C'est une histoire qui semble typique des milieux maoïstes dans la France de l'après-Mai 68, mais sur laquelle plane un fantôme.
En 1971, six couples décident de faire ensemble table rase de leur vie passée au nom de leurs idéaux politiques. Leur chef est un ouvrier espagnol dénommé Fernando. Dans l'effervescence de l'époque, et suivant l'appel du président Mao, ils partent " enquêter " dans des foyers de travailleurs immigrés, s'établissent comme ouvriers en usine et emménagent collectivement dans un ancien couvent.

Progressivement, au gré d'incessantes (auto)critiques, cette communauté bascule d'un engagement au service du peuple à une soumission totale à Fernando, devenu tout-puissant. Sous son emprise, un couple se déchire, une militante est " rectifiée ", un autre, accusé d'être un traître, se voit traduit devant un tribunal populaire. L'expérience prend fin au début des années 1980 lorsque le prophète rouge, qui continue d'exercer son autorité à distance, déclare leur rendre leur liberté, avant de se volatiliser une fois pour toutes.
Intriguée par le pouvoir charismatique de Fernando après avoir été contactée par une ancienne membre du groupe, Julie Pagis s'est lancée dans une enquête de longue haleine pour reconstituer cette incroyable histoire.

À partir des témoignages recueillis, des archives de la communauté, mais aussi celles des services de renseignement, son enquête explore les zones d'ombre de la biographie de Fernando et éclaire les ressorts de l'emprise.

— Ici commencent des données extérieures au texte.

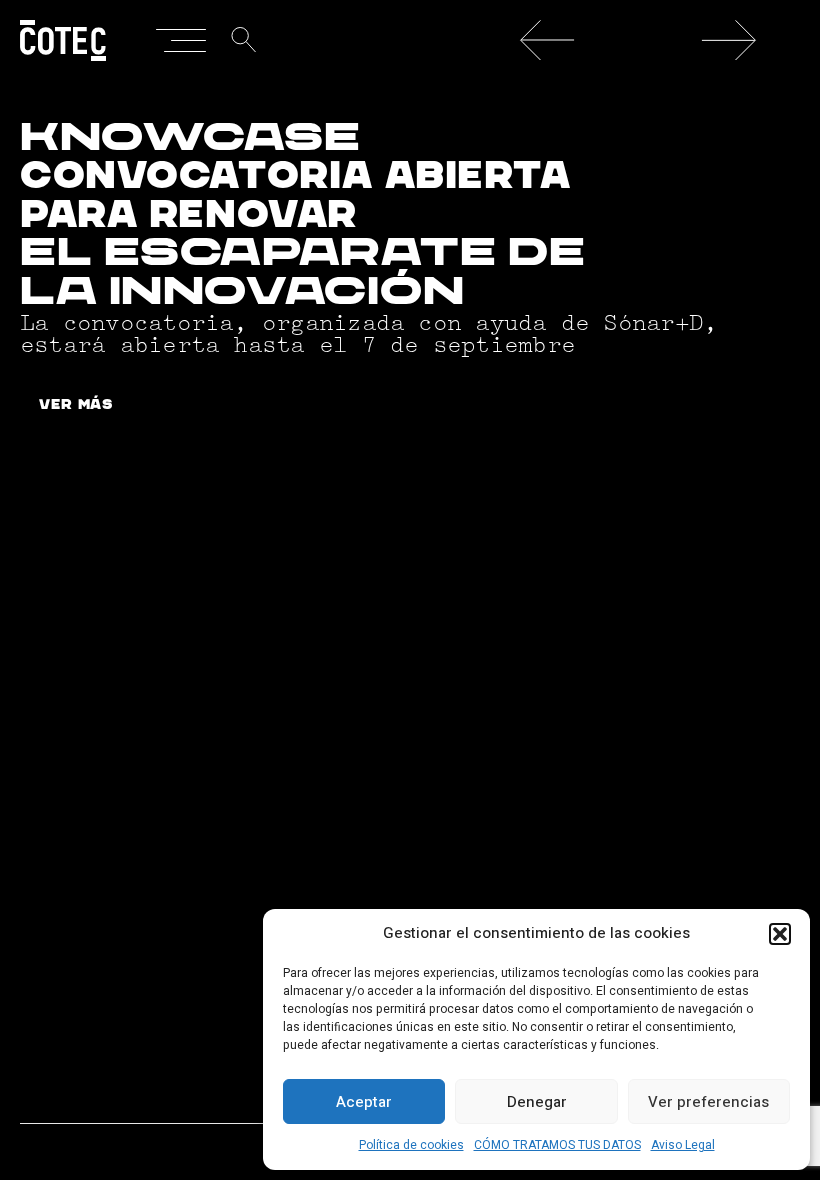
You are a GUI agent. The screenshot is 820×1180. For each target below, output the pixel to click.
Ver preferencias (708, 1102)
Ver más (76, 405)
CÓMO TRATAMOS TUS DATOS (557, 1145)
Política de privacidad (200, 1094)
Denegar (537, 1102)
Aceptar (364, 1102)
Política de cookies (411, 1145)
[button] (780, 934)
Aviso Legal (683, 1145)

Ce dont l'autrice ne se doutait pas, c'est que cette domination charismatique allait également agir sur elle, jusqu'à mettre en péril l'écriture de cet ouvrage. 

Lire un extrait…

On peut lire sur en-attendant-nadeau.fr un article sur cet ouvrage :

"De l’art et des perversions du militantisme", par Philippe Artières (en ligne le 10 décembre 2024).

De Charles Piaget, célèbre figure de l’après-68 par son engagement syndicaliste dans la lutte des Lip, Théo Roumier a écrit une biographie des plus documentées en forme d’hommage à ce « fédérateur de collectifs ». Sur Fernando Gonzales, aussi ignoré que la petite communauté maoïste qu’il dirigea d’une main de fer à Clichy-la-Garenne, la sociologue et politiste Julie Pagis livre un récit d’enquête sur ce personnage qui toujours échappe, militant espagnol maoïste, espion à la solde de la CIA. L’ambition des deux auteurs diffère aussi : si l’un souhaite, en retraçant le parcours d’un militant exemplaire, diffuser son possible héritage, l’autre entend à partir d’un cas mettre en œuvre le concept weberien de « domination charismatique ».